The intestinal mucosa functions physiologically as a defensive barrier, preventing bacteria and endotoxins (usually present in the gastrointestinal tract) from accessing extraintestinal tissues and organs. Maintaining the normal intestinal barrier function requires complex interactions of various defense mechanisms, including the ecological balance of the local intestinal flora, peristalsis, preservation of the mucus layer and epithelial cell barrier, and maintenance of normal epithelial cell turnover, immune function, and the enterohepatic axis. In addition, the loss of the intestinal barrier function appears to play a role in the development of systemic infections and/or multiple organ failure (MOF) in some patients1. Therapeutic measures that help support the intestinal barrier function include maintaining an effective circulating blood volume, rapid identification and control of infection, the appropriate use of antibiotics, and optimal nutritional support. Despite the variety of strategies to restore the intestinal barrier function, effective treatment is currently limited. Therefore, elucidating the key molecular mechanisms mediating intestinal mucosal injury will facilitate treatment and improve prognosis.
RNA molecules that are not translated into proteins are called non-coding transcripts. These long non-coding RNAs (lncRNAs) represent a class of transcripts that are longer than 200 nucleotides and have no protein-coding capabilities2,3. Recently, many lncRNAs related to the intestinal mucosa have been identified by high-throughput analysis of expression profiles. For example, downregulation of lncRNA ANRIL in the intestinal mucosa is associated with tumor risk, tumor activity, and increased levels of proinflammatory cytokines4. lncRNA H19 can inhibit the expression of p53 protein, microRNA 34a, and let-7, and promote the proliferation and epithelial regeneration of intestinal epithelial cells (IECs)5. In our previous study, we found, using lncRNA microarray, that lncRNA Bmp1 expression was significantly increased in the intestines of burned mice. The length of mouse Bmp1 is 4464 bp and its gene is located on chromosome 14qD2 (https://www.genome.ucsc.edu/). It was first discovered in bone and reported to play multiple functions in bone formation. At present, there are few studies on Bmp1, and it is not clear whether Bmp1 can promote the repair of intestinal mucosa in burned mice.

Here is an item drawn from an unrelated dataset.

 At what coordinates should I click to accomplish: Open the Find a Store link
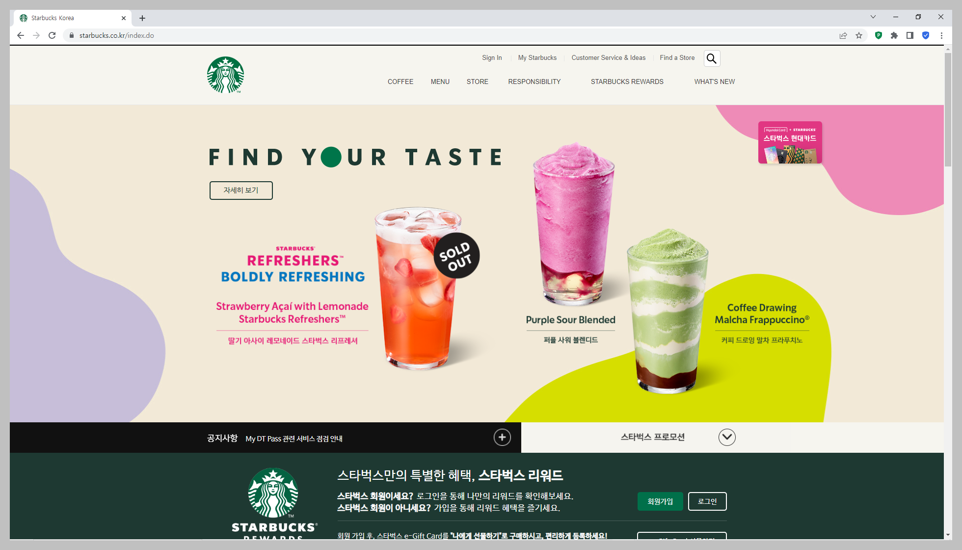click(x=677, y=57)
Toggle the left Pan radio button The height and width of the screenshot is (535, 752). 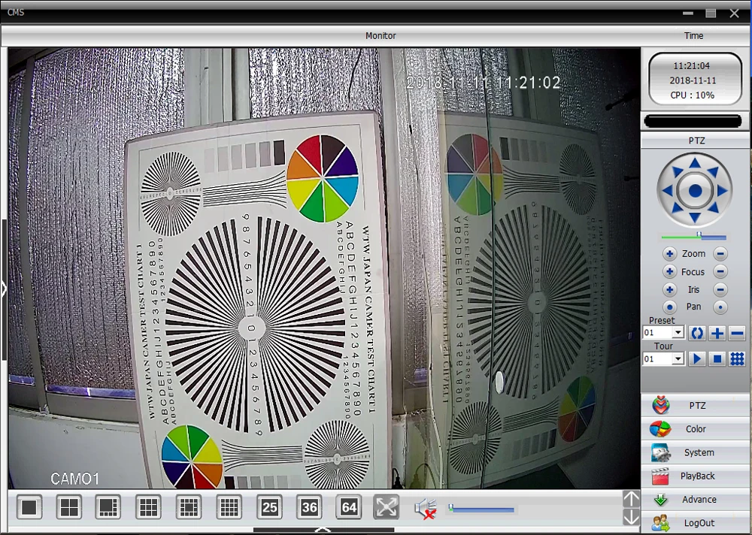[x=669, y=307]
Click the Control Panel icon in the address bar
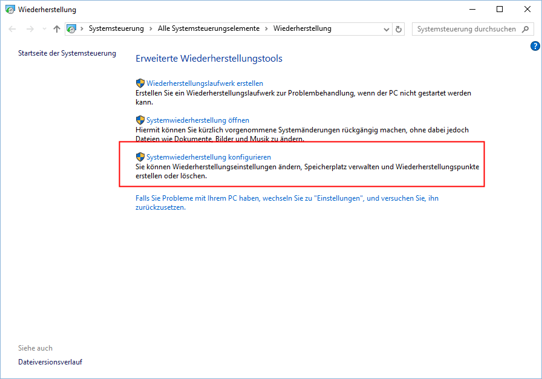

Recent studies have shown that lncRNA can interact with miRNA to become a competitive endogenous RNA (ceRNA), thereby regulating the expression of target genes6. MicroRNAs (miRNAs) play important roles in gene regulation by binding to the 3′-untranslated region (3′UTR) of the target mRNA, which in turn leads to mRNA degradation or inhibition of translation7. For example, lncRNA-1604 inhibits miR-200c, resulting in Zinc finger E-box binding homeobox (ZEB) overexpression and promoting embryonic stem cell differentiation8. LncRNA H19 regulates the expression of its target spaghetti via sponge miR-1419. MiR-128-3p is a brain-rich microRNA that is highly enriched and upregulated in the embryonic mouse brain. It is thought to be involved in the control of neurogenesis and synaptogenesis. It has been reported that miR-128 regulates neuronal migration and growth through the gene Phf610. We found in the pre-experiment that Bmp1 contained two binding sites of miR-128-3p. However, it is not clear whether Bmp1 can promote proliferation and migration through sponge adsorption miR-128-3p.

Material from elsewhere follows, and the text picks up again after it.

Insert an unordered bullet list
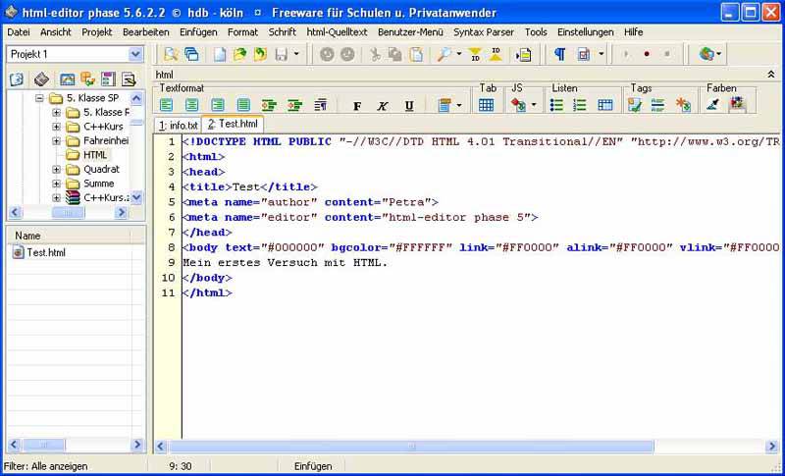Screen dimensions: 785x476 point(557,105)
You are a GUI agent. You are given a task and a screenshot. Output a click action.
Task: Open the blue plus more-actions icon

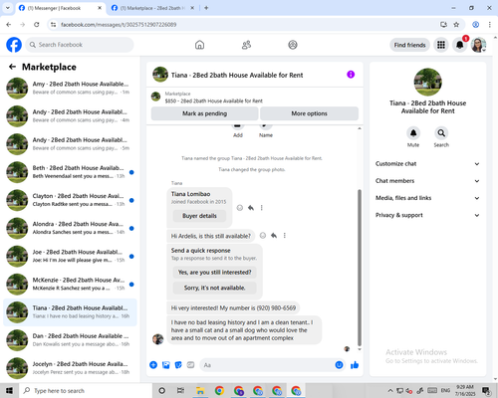[x=153, y=365]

Plant homeodomain finger protein 6 (PHF6), located on Xq26-q27, was initially reported as a single gene mutation in Börjeson–Forssman–Lehmann syndrome, which is characterized by X-chromosome-related intellectual disabilities11. PHF6 encodes a plant homology domain (PHD) factor containing four nuclear localization signals and two incomplete PHD zinc finger domains12. Studies have shown that PHF6 may significantly promote proliferation and migration and the epithelial-mesenchymal transition (EMT) in hepatocellular carcinoma (HCC) cells13. PHF6 might play a crucial role in mouse neuronal migration during the early phases of development in primary cortical neurons and the developing mouse brain14. It is reported that the 3′UTR of the Phf6 gene contains a sequence complementary to the seed region of miR-128-3p, suggesting that miR-128-3p can directly target Phf610. Therefore, we speculate that miR-128-3p may play a physiological role through PHF6.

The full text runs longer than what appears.